Directive:
Copy word for word the stretch of the German Shepherd coat thread below, starting at the words "Not that it" and stopping after "most around here.".

Supplied passage:

▼

# What coat type is this?



## Ziltoid (Dec 16, 2012)

Hello,

Just curious what you would call a coat like this?

I've owned a few GSDs before and have other family and friends with them so am fairly familiar with the breed... but they have all been standard short coats or obvious long coats. My girl seems to kind of be a half and half. As you can see (assuming the photos show up, never uploaded photos before... apologies if I do something wrong :blush she has quite long hair, especially around the neck and shoulders... almost like a mane. Her hair length is noticeably longer than most Shepherds we spend time with. Not sure of the word for it but her ears don't have the fluffy-ness you usually see from long coats.

Both parents did well in shows as short coats. I don't know if it makes a difference but the dad is a German import; the mother an Australian bitch who looking through her lineage is mainly German lines.

I constantly get asked if she is a long coat... everyone who has ever owned a GSD feels the need to come up and tell me that they used to have one and love the breed... but theirs had shorter hair 

There are a few long coats at the dog park but they all tell me she is not a long coat... which I agree with... but it is also different to the short coats we bump into (or I have previously owned).

How should I describe her coat? A short coat with long hair :crazy:


----------



## qbchottu (Jul 10, 2011)

Stock coat - just has a nice full coat. She is not long coat. Looks to be carrying a couple extra pounds. Lean and mean is best for long term health.


----------



## Ziltoid (Dec 16, 2012)

qbchottu said:


> Stock coat - just has a nice full coat. She is not long coat. Looks to be carrying a couple extra pounds. Lean and mean is best for long term health.


Thanks, she is supposed to be short coat... but as I said I constantly get asked if she's long coat so I started to question it myself.

Maybe I should cut her food a bit. Since the puppy turned up her exercise levels have decreased dramatically while the treats intake has increased due to my training them both together. I was kind of keeping an eye on her but figured she still had a tuck around the waist. Thank you for mentioning it, it's always easier for an outsider to pick up on weight issues :blush:


----------



## Freestep (May 1, 2011)

Yep, definitely not a longcoat. Longcoats have telltale fuzz on their ears that sticks out. A clean, smooth ear like your dog = normal coat. She just has a very full, "plush" coat.

And I agree with cutting her food back just a bit. She doesn't need to lose much, maybe about 5 lb., going by the last photo.


----------



## carmspack (Feb 2, 2011)

agreed - just a good coat , NOT long . Dog appears to be "wet" lots of extra skin around the neck area which accentuates the neck area making it look like a ruff. You can see this in your last picture where the neck puffs out . Look at the area under the tongue in the picture .


----------



## Ziltoid (Dec 16, 2012)

Thanks for your opinions guys, I hold more confidence in peoples thoughts here than the randoms i bump into while walking her.

Not that it really matters what she is; even if i was told she was a different breed, she would still be my little princess... but I've found it interesting just how different her coat is to any other GSD i've known. I've searched pictures of shepherds on the net and seen some that look similar so i guess she just has some different lines in her than most around here.

▲

Information supplied:

▼

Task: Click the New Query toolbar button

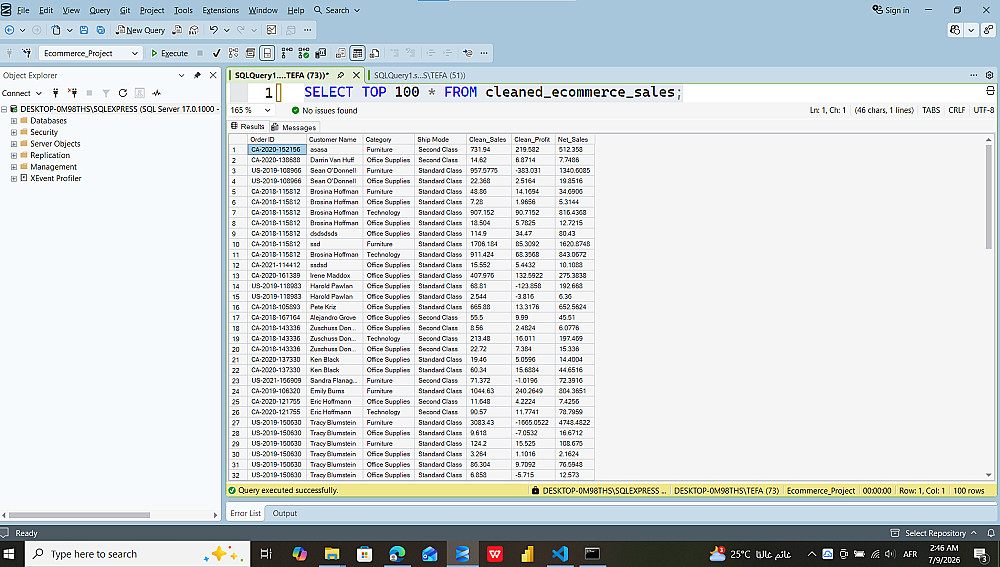Action: tap(140, 30)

▲

Result below:
Not that it really matters what she is; even if i was told she was a different breed, she would still be my little princess... but I've found it interesting just how different her coat is to any other GSD i've known. I've searched pictures of shepherds on the net and seen some that look similar so i guess she just has some different lines in her than most around here.